By Briana Kerensky
Men and women in the United States spend more than $23 billion dollars per year on vitamin supplements. And in 2009, the Nutrition Business Journal released a report stating that the recession actually brought about an 8 percent, or $9.2 billion increase in sales. As the economy tanked but the high price of medical services stayed steady, people tried to take their health into their own hands. An apple a day to keep the doctor away? How about some Zinc and vitamin D tablets instead?
But recent studies show that supplements really can’t do for a person what decent food and exercise can. American foods and beverages are always being fortified with vitamins. Orange juice with extra calcium. Fruit gummies with vitamin C. Are vitamins really necessary to ward off illnesses?

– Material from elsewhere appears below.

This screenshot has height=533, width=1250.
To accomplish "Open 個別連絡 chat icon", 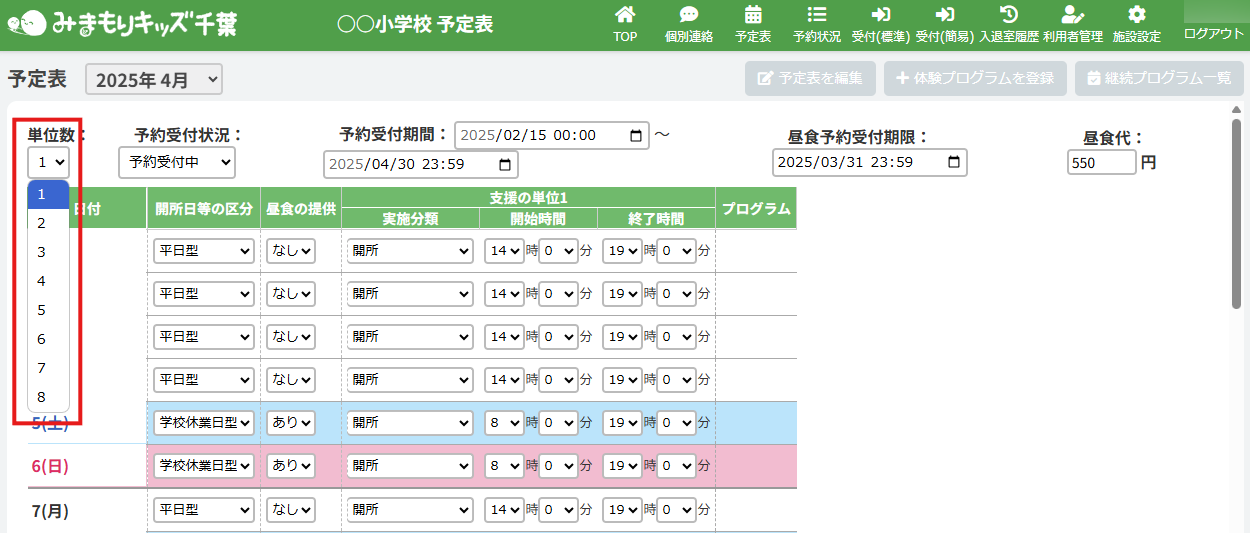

In February 2009, researchers from the Women’s Health Initiative published a report showing their results after tracking eight years of multivitamin use in more than 161,000 older women. While multivitamins are often advertised as having the ability to lower the risk for heart disease and some cancers, the Women’s Health Initiative found no such benefit. And while many men thought that daily doses of vitamin E and selenium could lower the risk of prostate cancer, another study proved that wrong as well.
“We call them essential nutrients because they are,” said Marian L. Neuhouser, an associate member in cancer prevention at the Fred Hutchinson Cancer Research Center in a 2009 New York Times article. “But there has been a leap into thinking that vitamins and minerals can prevent anything from fatigue to cancer to Alzheimer’s. That’s where the science didn’t pan out.”
It seems like people continue to ignore the science and treat vitamins as the ultimate preventative drug. Meanwhile, things as simple as a balanced diet and a decent night’s sleep actually do a lot more for a person’s health. They’re also much less expensive than anything GNC or Whole Foods has to offer.
That’s not to say that all vitamins are worthless. Obviously people lacking certain vitamin-rich foods in their meals, such as vegetarians, people with fruit allergies and picky eaters, should probably take a supplement to keep their diets balanced. In addition, some vitamins have been shown to provide healthful benefits to everyone, like B12.
And pregnant women should always take their pre-natal vitamins. As Terri told Quinn in the Glee episode “Preggers,” “Three times a day or your baby will be ugly.”